Birçok inanç sistemine göre insanın ruhu vardır. Bu konuya girmeyeceğim, bu tamamen konumuzun dışında, başka bir zaman tartışılması gereken bir önerme. Ancak bir çok kişinin ruh dediği şey aslında bizim benliğimiz, karakterimizdir. Kısaca bunun nasıl oluştuğundan bahsetmek istiyorum.

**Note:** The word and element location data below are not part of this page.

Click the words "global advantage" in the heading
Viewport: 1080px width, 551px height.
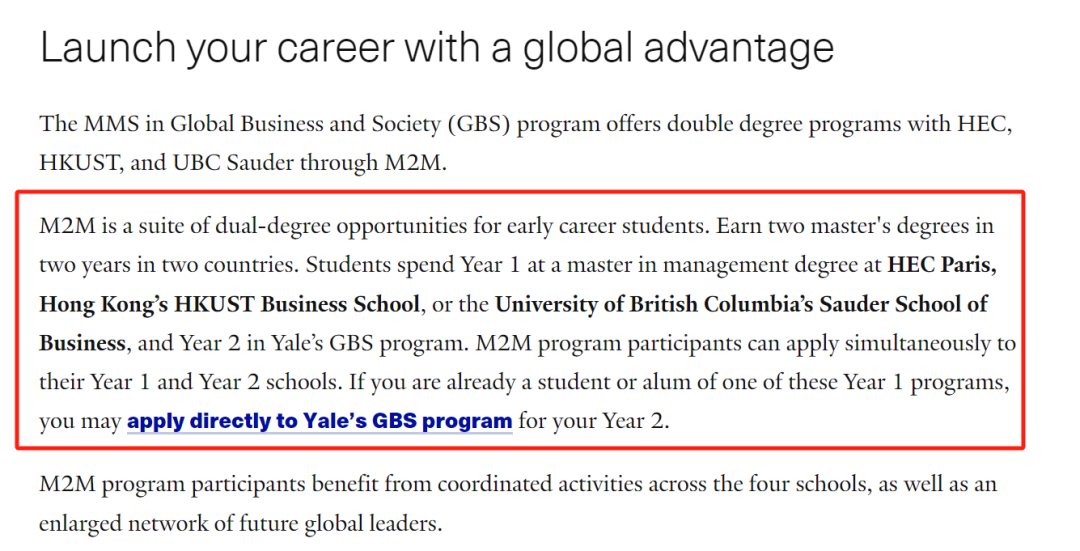click(x=678, y=50)
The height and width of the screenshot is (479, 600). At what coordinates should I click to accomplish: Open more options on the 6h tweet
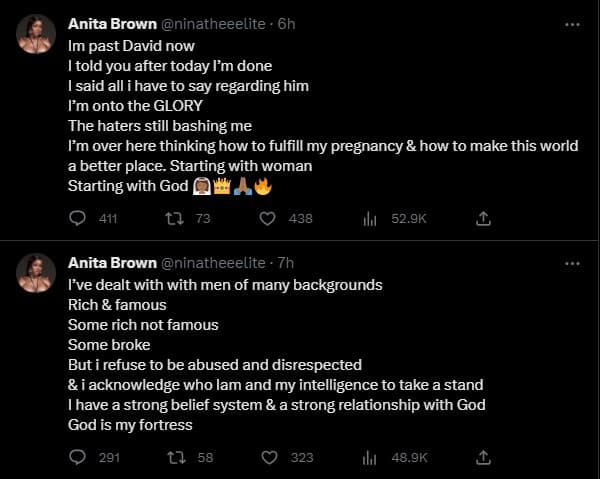(572, 23)
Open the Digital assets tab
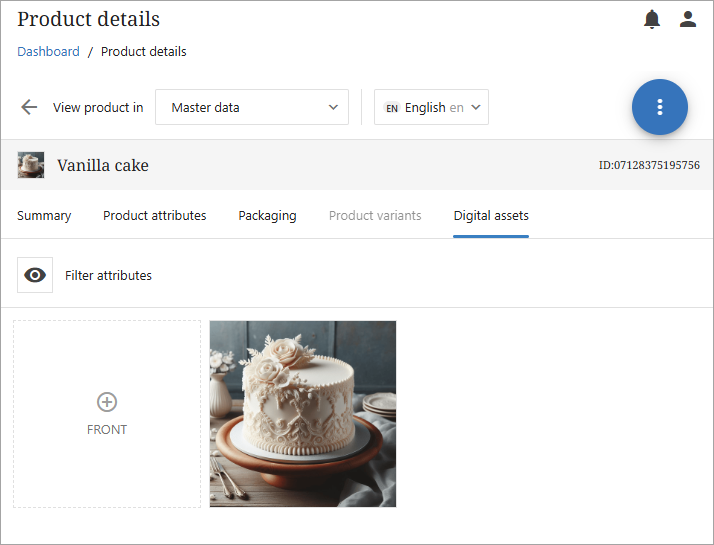714x545 pixels. pyautogui.click(x=491, y=215)
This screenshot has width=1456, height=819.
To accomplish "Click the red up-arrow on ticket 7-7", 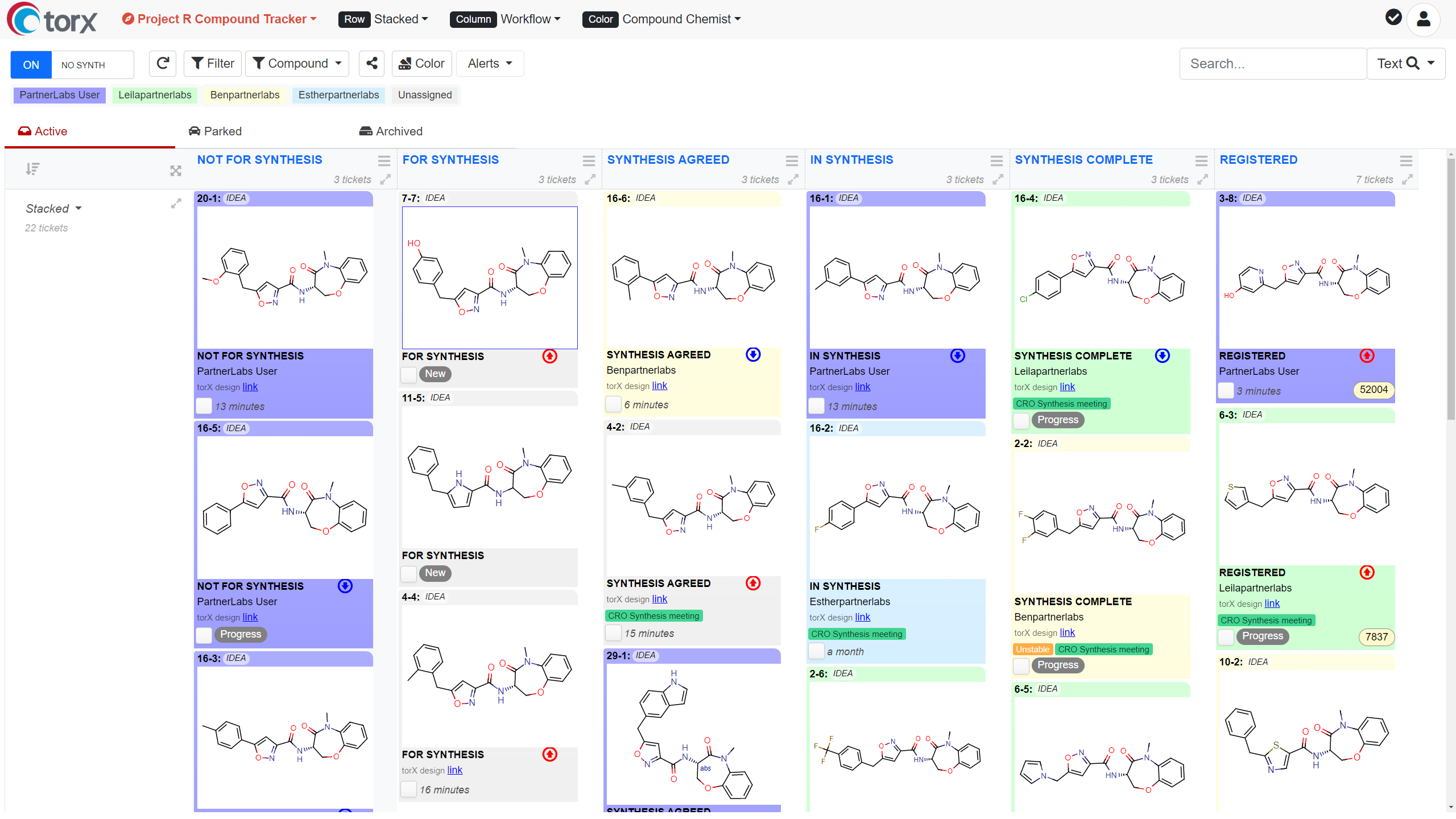I will pyautogui.click(x=549, y=357).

İnsan aslında tamamen beyinden ve beyinde doğumdan itibaren gelişip evrilen bir yazılımdan oluşur; beden beynin de içinde bulunduğu merkezi sinir sisteminin (MSS) var olması için gerekli koşulları sağlamak ve idame ettirmek için vardır. Bir gün beyin nakli gerçekleşirse bu beyin değil vücûd nakli olacaktır. MSS bir donanımdır. Vücudu koordine etmek ve varlığını sürdürebilmek için standart bir yazılımla gelir ki bunu çoğu kişi iç güdü olarak yorumlamaktadır. Doğumdan hemen sonra üst bir yazılım donanım tarafından işlenmeye başlar. Bu yazılım zaman içinde etraftan gelen uyaranlar ve yaşam içinde gelişen ihtiyaçlar neticesinde gelişir. Elbette ki donanımın kapasitesi bireysel farklılıklar ortaya çıkaracaktır (iPhone 4 ve iPhone 13 karşılaştırılması gibi). Bu yazılım insanın kişiliğini oluşturur. Kişilerin donanım özellikleri de bu yazılımın ne kadar ve nasıl gelişebileceği konusunda etki gösterir. İşte bu yazılım insan bedeni işletim sistemi (İBİS) olarak da adlandırılabilir (İngilizce Human Body Operating System- HBOS denebilir mesela; günlük dildeki karşılığı “personality- kişilik” olabilir).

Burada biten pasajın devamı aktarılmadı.